- **What to work on**
Can you extract the full forum thread about pack gear below, copying every line of it word for word?

- **Document extract**
-=-=-=-=-

Personnely I carry a lot of stuff in pockets, and don't like a lot of stuff hang on packs.....catches on stuff....but that's just me.

Thanks for posting.

----------


## DogMeatUK

Thanks Hunter, it’s not too bad but probably could have been a bit more organised when taking out of the pack. 

The standard pack as it’s shown in the video weighs in at 11kg (about 25 pounds). With sleeping gear it goes up to 13.3kg. Adding in shotgun cartridges brings the weight up a fair bit depending on how many I take. I would only really take 50 maximum as they can fit in the front pocket once the belt kit is removed.

Many thanks!

----------


## crashdive123

Looks fairly well thought out, and as you say in the video - you modify it each time you use it after finding out what works and does not.

----------


## natertot

Well thought out!

For your gel stove, over here we have fuel "tabs" that are for esbit stoves, or the similar. I don't carry the stove, but I do carry the tabs. I dig an "X" in the ground about an inch deep and each leg of the "X" is bout 3-4 iches in length. This can be easily done with a knife, but I usually use a stick that I find. I then place the fuel tab in the center of the "X" and light it. I place my metal cup or can on the ground and heat away. When I'm done, I place the dirt back in the "X" and you can't even tell I was there. The great part is, I don't need to carry a pocket stove at all!

-=-=-=-=-

(Word and element location data)
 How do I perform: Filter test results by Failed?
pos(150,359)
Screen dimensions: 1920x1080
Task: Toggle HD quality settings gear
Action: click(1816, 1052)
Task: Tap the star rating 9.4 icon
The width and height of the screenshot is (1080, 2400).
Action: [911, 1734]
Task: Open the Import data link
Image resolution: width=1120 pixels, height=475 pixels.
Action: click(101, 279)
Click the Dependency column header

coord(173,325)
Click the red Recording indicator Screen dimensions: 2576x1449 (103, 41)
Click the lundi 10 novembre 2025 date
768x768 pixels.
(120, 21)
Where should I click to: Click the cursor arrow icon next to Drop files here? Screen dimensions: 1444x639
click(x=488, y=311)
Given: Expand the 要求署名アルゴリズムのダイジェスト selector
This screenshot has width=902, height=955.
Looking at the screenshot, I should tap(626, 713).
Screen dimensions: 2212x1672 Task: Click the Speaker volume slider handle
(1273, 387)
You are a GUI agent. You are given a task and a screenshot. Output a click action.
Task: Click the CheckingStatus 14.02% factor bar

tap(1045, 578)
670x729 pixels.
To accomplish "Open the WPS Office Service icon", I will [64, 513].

-=-=-=-=-

- **Full output**
Personnely I carry a lot of stuff in pockets, and don't like a lot of stuff hang on packs.....catches on stuff....but that's just me.

Thanks for posting.

----------


## DogMeatUK

Thanks Hunter, it’s not too bad but probably could have been a bit more organised when taking out of the pack. 

The standard pack as it’s shown in the video weighs in at 11kg (about 25 pounds). With sleeping gear it goes up to 13.3kg. Adding in shotgun cartridges brings the weight up a fair bit depending on how many I take. I would only really take 50 maximum as they can fit in the front pocket once the belt kit is removed.

Many thanks!

----------


## crashdive123

Looks fairly well thought out, and as you say in the video - you modify it each time you use it after finding out what works and does not.

----------


## natertot

Well thought out!

For your gel stove, over here we have fuel "tabs" that are for esbit stoves, or the similar. I don't carry the stove, but I do carry the tabs. I dig an "X" in the ground about an inch deep and each leg of the "X" is bout 3-4 iches in length. This can be easily done with a knife, but I usually use a stick that I find. I then place the fuel tab in the center of the "X" and light it. I place my metal cup or can on the ground and heat away. When I'm done, I place the dirt back in the "X" and you can't even tell I was there. The great part is, I don't need to carry a pocket stove at all!